━━ Task input

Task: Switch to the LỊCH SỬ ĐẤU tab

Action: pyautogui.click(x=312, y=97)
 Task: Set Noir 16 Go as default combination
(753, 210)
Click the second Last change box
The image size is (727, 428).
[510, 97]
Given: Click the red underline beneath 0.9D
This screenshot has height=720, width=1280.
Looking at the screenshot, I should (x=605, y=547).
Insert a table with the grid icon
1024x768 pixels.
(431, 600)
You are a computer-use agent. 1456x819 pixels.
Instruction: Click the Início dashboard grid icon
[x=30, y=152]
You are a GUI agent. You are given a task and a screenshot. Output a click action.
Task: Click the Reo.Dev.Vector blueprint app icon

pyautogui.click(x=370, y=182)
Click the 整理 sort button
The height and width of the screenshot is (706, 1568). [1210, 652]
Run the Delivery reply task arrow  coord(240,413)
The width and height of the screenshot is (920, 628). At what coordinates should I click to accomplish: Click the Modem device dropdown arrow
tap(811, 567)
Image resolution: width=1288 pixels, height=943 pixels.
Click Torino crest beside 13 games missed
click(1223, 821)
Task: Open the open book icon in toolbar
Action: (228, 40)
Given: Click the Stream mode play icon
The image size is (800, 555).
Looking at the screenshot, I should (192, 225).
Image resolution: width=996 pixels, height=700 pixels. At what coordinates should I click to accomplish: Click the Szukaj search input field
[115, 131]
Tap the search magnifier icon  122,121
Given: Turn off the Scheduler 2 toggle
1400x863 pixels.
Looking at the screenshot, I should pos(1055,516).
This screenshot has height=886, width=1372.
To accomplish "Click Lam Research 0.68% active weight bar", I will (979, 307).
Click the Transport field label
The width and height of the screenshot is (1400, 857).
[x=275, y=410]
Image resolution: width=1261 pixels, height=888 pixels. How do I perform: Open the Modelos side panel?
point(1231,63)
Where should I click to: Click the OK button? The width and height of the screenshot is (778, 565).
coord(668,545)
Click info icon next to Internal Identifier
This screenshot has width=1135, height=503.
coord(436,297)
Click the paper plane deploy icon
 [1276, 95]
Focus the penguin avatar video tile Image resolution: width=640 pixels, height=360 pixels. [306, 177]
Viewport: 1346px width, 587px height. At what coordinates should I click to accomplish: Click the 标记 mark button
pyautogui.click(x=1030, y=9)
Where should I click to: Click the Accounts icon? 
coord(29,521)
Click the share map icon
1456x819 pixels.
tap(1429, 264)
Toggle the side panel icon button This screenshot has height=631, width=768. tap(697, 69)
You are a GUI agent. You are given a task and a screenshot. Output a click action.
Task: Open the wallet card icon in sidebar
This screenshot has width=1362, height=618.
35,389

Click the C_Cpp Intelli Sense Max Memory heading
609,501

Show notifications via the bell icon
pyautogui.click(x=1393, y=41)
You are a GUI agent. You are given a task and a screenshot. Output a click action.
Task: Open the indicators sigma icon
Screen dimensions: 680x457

━━━━

Problem details. Retype the records above in full, exactly.

Solved problem.
Task: Switch to the LỊCH SỬ ĐẤU tab

Action: pyautogui.click(x=312, y=97)
 Task: Set Noir 16 Go as default combination
(753, 210)
Click the second Last change box
The image size is (727, 428).
[510, 97]
Given: Click the red underline beneath 0.9D
This screenshot has height=720, width=1280.
Looking at the screenshot, I should (x=605, y=547).
Insert a table with the grid icon
1024x768 pixels.
(431, 600)
You are a computer-use agent. 1456x819 pixels.
Instruction: Click the Início dashboard grid icon
[x=30, y=152]
You are a GUI agent. You are given a task and a screenshot. Output a click action.
Task: Click the Reo.Dev.Vector blueprint app icon

pyautogui.click(x=370, y=182)
Click the 整理 sort button
The height and width of the screenshot is (706, 1568). [1210, 652]
Run the Delivery reply task arrow  coord(240,413)
The width and height of the screenshot is (920, 628). At what coordinates should I click to accomplish: Click the Modem device dropdown arrow
tap(811, 567)
Image resolution: width=1288 pixels, height=943 pixels.
Click Torino crest beside 13 games missed
click(1223, 821)
Task: Open the open book icon in toolbar
Action: (228, 40)
Given: Click the Stream mode play icon
The image size is (800, 555).
Looking at the screenshot, I should (192, 225).
Image resolution: width=996 pixels, height=700 pixels. At what coordinates should I click to accomplish: Click the Szukaj search input field
[115, 131]
Tap the search magnifier icon  122,121
Given: Turn off the Scheduler 2 toggle
1400x863 pixels.
Looking at the screenshot, I should pos(1055,516).
This screenshot has height=886, width=1372.
To accomplish "Click Lam Research 0.68% active weight bar", I will (979, 307).
Click the Transport field label
The width and height of the screenshot is (1400, 857).
[x=275, y=410]
Image resolution: width=1261 pixels, height=888 pixels. How do I perform: Open the Modelos side panel?
point(1231,63)
Where should I click to: Click the OK button? The width and height of the screenshot is (778, 565).
coord(668,545)
Click info icon next to Internal Identifier
This screenshot has width=1135, height=503.
coord(436,297)
Click the paper plane deploy icon
 [1276, 95]
Focus the penguin avatar video tile Image resolution: width=640 pixels, height=360 pixels. [306, 177]
Viewport: 1346px width, 587px height. At what coordinates should I click to accomplish: Click the 标记 mark button
pyautogui.click(x=1030, y=9)
Where should I click to: Click the Accounts icon? 
coord(29,521)
Click the share map icon
1456x819 pixels.
tap(1429, 264)
Toggle the side panel icon button This screenshot has height=631, width=768. tap(697, 69)
You are a GUI agent. You are given a task and a screenshot. Output a click action.
Task: Open the wallet card icon in sidebar
This screenshot has width=1362, height=618.
35,389

Click the C_Cpp Intelli Sense Max Memory heading
609,501

Show notifications via the bell icon
pyautogui.click(x=1393, y=41)
You are a GUI agent. You are given a task and a screenshot. Output a click action.
Task: Open the indicators sigma icon
Screen dimensions: 680x457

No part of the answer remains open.